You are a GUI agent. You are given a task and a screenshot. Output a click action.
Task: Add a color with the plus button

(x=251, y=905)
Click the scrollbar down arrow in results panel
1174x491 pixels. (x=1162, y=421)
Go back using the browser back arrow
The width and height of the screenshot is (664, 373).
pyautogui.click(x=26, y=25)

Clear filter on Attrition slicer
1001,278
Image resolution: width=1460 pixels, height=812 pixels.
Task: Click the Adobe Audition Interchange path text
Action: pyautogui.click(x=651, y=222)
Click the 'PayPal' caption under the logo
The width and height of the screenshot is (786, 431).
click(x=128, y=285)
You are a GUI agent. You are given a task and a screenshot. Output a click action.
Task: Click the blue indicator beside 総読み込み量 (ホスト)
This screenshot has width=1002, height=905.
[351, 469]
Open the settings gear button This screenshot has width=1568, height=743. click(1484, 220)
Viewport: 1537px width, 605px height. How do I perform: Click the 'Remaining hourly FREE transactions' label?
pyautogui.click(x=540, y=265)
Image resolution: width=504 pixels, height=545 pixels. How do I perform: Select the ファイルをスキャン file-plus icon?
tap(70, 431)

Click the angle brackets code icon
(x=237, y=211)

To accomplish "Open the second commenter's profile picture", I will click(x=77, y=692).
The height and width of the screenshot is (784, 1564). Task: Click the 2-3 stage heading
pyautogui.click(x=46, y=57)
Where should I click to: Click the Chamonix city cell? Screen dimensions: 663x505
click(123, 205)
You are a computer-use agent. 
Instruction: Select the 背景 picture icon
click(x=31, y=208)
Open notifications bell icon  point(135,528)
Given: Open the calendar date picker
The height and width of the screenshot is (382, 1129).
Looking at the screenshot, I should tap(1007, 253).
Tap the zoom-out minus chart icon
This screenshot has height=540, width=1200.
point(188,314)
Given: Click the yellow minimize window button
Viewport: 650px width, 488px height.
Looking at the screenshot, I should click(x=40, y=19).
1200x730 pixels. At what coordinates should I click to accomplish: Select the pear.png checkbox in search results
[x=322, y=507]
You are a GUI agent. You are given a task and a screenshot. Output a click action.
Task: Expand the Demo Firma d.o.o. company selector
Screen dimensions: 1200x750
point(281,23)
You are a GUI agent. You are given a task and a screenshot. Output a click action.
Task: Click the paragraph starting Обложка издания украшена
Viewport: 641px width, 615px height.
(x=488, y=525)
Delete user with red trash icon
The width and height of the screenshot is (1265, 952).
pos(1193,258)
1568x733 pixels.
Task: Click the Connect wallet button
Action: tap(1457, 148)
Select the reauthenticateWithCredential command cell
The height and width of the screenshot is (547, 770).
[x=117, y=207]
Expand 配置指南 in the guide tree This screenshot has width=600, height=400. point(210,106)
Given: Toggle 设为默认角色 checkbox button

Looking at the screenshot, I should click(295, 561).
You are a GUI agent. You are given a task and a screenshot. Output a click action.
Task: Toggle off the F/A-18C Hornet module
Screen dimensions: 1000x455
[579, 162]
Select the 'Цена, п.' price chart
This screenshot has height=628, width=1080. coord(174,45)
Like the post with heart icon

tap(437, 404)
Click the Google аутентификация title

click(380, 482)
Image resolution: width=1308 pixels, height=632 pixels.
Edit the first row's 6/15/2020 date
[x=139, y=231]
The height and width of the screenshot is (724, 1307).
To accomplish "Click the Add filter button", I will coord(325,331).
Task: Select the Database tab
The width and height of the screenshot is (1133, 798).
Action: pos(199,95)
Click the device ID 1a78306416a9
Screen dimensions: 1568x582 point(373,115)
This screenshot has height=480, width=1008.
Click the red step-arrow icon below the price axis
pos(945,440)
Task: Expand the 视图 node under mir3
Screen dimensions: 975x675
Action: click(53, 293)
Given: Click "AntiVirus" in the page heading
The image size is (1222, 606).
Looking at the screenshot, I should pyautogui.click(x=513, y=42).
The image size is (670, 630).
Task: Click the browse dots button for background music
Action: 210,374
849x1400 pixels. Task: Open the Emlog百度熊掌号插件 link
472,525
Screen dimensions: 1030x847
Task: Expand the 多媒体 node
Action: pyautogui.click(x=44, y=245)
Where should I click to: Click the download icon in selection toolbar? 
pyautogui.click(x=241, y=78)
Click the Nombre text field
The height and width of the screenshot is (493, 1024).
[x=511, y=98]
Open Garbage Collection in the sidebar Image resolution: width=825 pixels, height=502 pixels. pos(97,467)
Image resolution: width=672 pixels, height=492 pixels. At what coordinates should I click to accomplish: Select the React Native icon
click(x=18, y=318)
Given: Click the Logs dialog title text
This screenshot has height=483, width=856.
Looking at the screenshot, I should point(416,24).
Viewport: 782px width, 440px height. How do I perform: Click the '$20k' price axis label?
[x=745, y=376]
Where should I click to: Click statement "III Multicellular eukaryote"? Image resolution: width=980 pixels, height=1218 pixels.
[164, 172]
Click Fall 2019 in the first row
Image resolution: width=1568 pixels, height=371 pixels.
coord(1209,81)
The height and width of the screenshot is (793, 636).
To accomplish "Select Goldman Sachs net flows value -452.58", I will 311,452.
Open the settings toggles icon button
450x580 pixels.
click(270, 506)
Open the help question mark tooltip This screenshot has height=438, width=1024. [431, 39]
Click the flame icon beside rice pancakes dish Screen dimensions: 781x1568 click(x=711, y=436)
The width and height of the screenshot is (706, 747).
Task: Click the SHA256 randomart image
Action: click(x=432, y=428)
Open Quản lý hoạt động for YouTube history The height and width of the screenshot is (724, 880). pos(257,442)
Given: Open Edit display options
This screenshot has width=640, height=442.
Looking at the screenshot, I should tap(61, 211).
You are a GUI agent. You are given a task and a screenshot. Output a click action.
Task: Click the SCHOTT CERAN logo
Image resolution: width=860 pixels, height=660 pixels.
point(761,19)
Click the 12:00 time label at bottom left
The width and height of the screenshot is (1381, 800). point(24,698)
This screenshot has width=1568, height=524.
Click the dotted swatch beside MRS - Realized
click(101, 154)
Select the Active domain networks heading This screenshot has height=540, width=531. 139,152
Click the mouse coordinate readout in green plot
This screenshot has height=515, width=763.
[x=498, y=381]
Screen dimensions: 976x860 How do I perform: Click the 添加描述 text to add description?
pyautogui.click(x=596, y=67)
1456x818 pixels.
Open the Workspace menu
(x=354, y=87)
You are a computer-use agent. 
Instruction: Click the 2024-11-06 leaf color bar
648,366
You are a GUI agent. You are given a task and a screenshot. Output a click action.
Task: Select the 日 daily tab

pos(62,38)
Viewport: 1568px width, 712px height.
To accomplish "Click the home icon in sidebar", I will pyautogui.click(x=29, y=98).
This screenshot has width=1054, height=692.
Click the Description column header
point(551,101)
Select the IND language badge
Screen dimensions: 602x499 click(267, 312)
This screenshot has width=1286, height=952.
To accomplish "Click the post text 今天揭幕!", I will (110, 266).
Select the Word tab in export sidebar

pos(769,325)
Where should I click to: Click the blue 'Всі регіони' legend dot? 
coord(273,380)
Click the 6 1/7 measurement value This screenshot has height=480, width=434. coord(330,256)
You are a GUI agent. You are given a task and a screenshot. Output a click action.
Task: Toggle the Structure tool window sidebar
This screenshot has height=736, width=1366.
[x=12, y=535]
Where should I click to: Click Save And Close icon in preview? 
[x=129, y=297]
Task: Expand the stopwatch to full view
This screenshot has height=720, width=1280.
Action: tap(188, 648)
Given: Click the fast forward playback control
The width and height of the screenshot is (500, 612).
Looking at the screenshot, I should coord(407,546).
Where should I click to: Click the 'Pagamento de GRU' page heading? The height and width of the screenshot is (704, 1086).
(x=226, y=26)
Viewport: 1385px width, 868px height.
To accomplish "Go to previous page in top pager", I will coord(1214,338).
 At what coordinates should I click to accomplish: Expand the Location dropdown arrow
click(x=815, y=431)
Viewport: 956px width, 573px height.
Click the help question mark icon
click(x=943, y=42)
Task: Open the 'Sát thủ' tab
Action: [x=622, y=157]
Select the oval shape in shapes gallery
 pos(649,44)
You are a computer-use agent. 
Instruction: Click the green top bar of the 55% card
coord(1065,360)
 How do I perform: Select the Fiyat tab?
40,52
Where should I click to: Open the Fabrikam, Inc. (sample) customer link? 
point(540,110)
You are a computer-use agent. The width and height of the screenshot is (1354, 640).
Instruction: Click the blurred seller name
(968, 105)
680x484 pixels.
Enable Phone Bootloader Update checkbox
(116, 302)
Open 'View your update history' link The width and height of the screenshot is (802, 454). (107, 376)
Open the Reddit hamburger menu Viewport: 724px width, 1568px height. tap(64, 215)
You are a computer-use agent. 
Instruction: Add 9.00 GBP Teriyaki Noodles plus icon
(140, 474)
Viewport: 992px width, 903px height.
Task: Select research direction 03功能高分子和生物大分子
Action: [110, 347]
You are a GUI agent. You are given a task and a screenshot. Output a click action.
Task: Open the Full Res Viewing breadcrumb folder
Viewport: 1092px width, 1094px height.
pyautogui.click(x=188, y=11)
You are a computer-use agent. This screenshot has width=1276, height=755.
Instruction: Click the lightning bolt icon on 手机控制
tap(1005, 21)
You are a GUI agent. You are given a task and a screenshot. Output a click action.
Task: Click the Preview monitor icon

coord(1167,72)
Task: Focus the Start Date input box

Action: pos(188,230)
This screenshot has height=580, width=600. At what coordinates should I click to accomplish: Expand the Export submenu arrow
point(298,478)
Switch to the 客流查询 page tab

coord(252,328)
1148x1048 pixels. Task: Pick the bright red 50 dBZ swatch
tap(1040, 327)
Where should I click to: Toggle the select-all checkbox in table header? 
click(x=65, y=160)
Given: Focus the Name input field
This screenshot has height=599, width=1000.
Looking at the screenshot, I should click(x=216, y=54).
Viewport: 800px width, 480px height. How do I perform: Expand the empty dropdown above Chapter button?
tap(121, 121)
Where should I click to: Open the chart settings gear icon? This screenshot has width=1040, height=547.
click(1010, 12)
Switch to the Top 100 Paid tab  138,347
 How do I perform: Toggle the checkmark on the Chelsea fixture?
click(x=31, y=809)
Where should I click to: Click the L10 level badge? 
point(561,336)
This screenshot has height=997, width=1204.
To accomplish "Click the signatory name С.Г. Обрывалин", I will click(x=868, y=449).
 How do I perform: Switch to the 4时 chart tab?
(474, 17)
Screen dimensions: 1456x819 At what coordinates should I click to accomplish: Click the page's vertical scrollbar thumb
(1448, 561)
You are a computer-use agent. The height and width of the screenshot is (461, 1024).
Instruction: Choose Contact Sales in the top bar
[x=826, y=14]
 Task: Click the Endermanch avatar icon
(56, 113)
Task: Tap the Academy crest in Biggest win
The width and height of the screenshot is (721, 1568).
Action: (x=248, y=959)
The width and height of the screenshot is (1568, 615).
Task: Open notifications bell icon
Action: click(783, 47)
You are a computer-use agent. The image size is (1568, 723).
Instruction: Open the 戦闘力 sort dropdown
###
Task details
Find the line with "Click the 12:00 time label at bottom left" in the material above. Reproduce it and each line after it up to and including the line with "This screenshot has width=1054, height=692.".

The completed task
Click the 12:00 time label at bottom left
The width and height of the screenshot is (1381, 800). point(24,698)
This screenshot has width=1568, height=524.
Click the dotted swatch beside MRS - Realized
click(101, 154)
Select the Active domain networks heading This screenshot has height=540, width=531. 139,152
Click the mouse coordinate readout in green plot
This screenshot has height=515, width=763.
[x=498, y=381]
Screen dimensions: 976x860 How do I perform: Click the 添加描述 text to add description?
pyautogui.click(x=596, y=67)
1456x818 pixels.
Open the Workspace menu
(x=354, y=87)
You are a computer-use agent. 
Instruction: Click the 2024-11-06 leaf color bar
648,366
You are a GUI agent. You are given a task and a screenshot. Output a click action.
Task: Select the 日 daily tab

pos(62,38)
Viewport: 1568px width, 712px height.
To accomplish "Click the home icon in sidebar", I will pyautogui.click(x=29, y=98).
This screenshot has width=1054, height=692.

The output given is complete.